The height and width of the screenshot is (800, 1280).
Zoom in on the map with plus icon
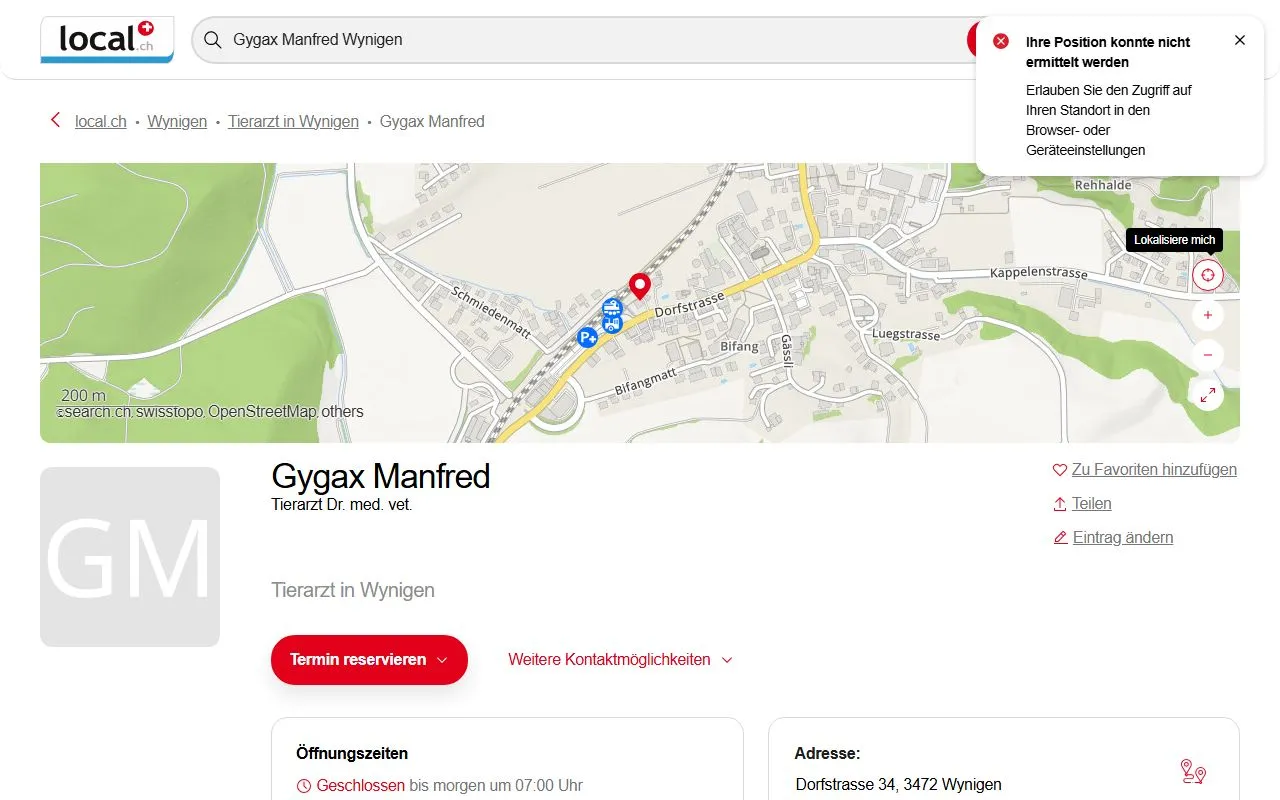[x=1207, y=314]
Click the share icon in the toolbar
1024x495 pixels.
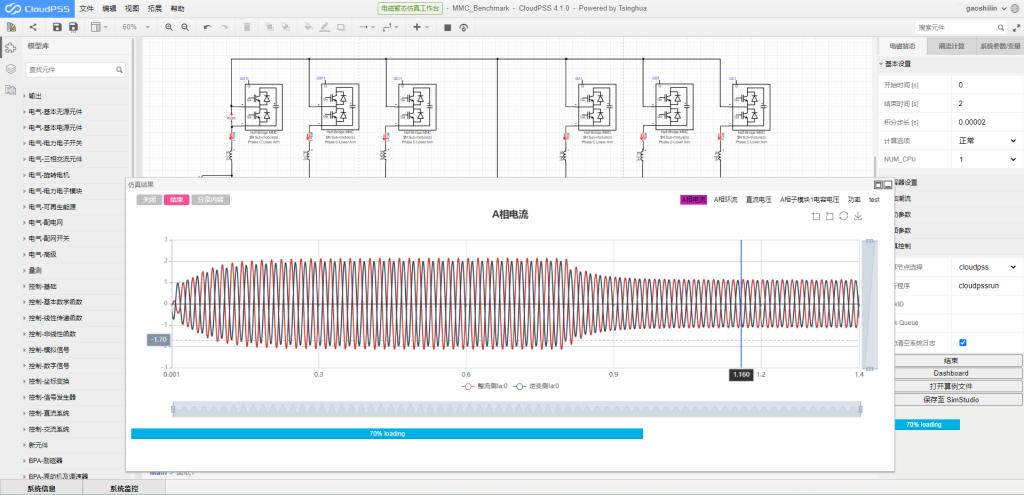tap(33, 27)
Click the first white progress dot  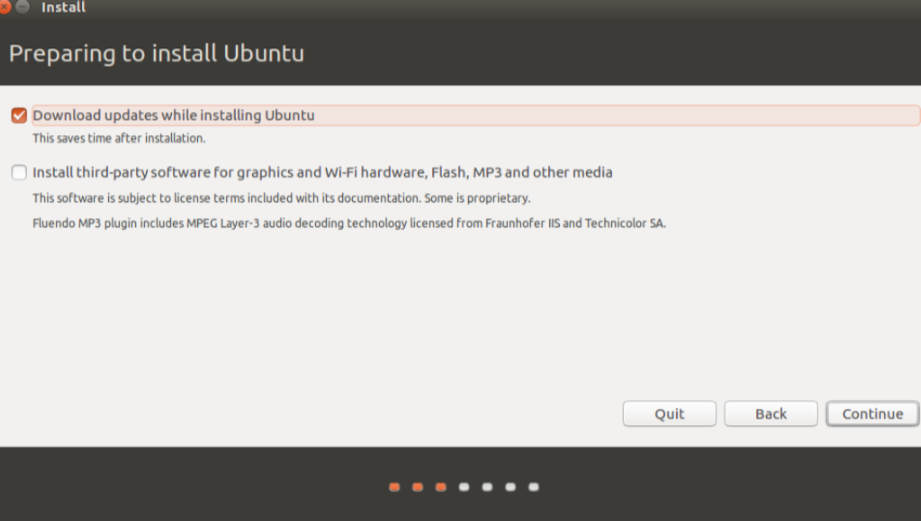tap(464, 487)
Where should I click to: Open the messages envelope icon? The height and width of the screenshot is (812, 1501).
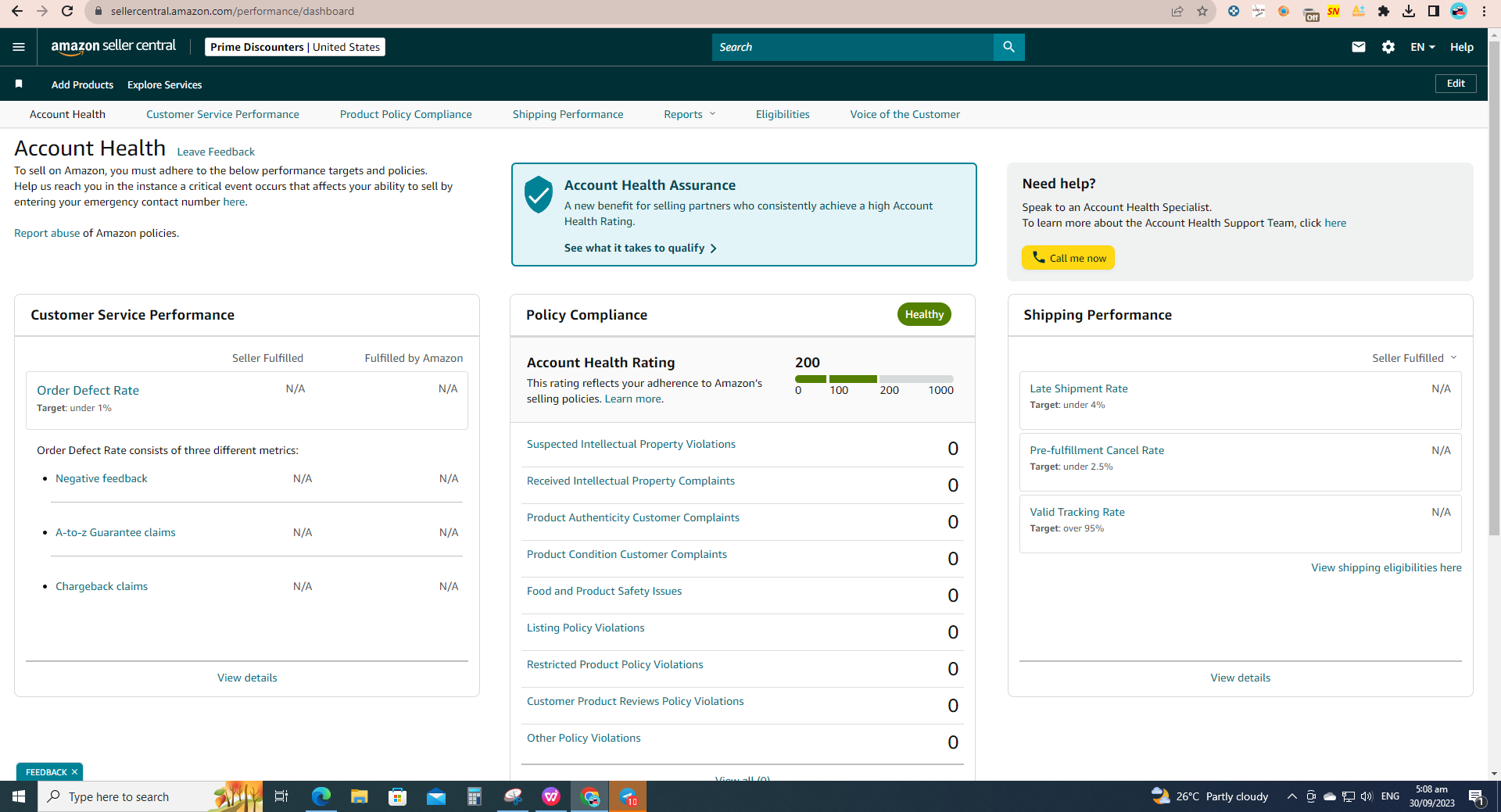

============================================================

Task details: Pull out every line of the records above that contains the string "icon" and list them.

Solution for this task:
Zoom in on the map with plus icon
Click the share icon in the toolbar
Where should I click to: Open the messages envelope icon? The height and width of the screenshot is (812, 1501).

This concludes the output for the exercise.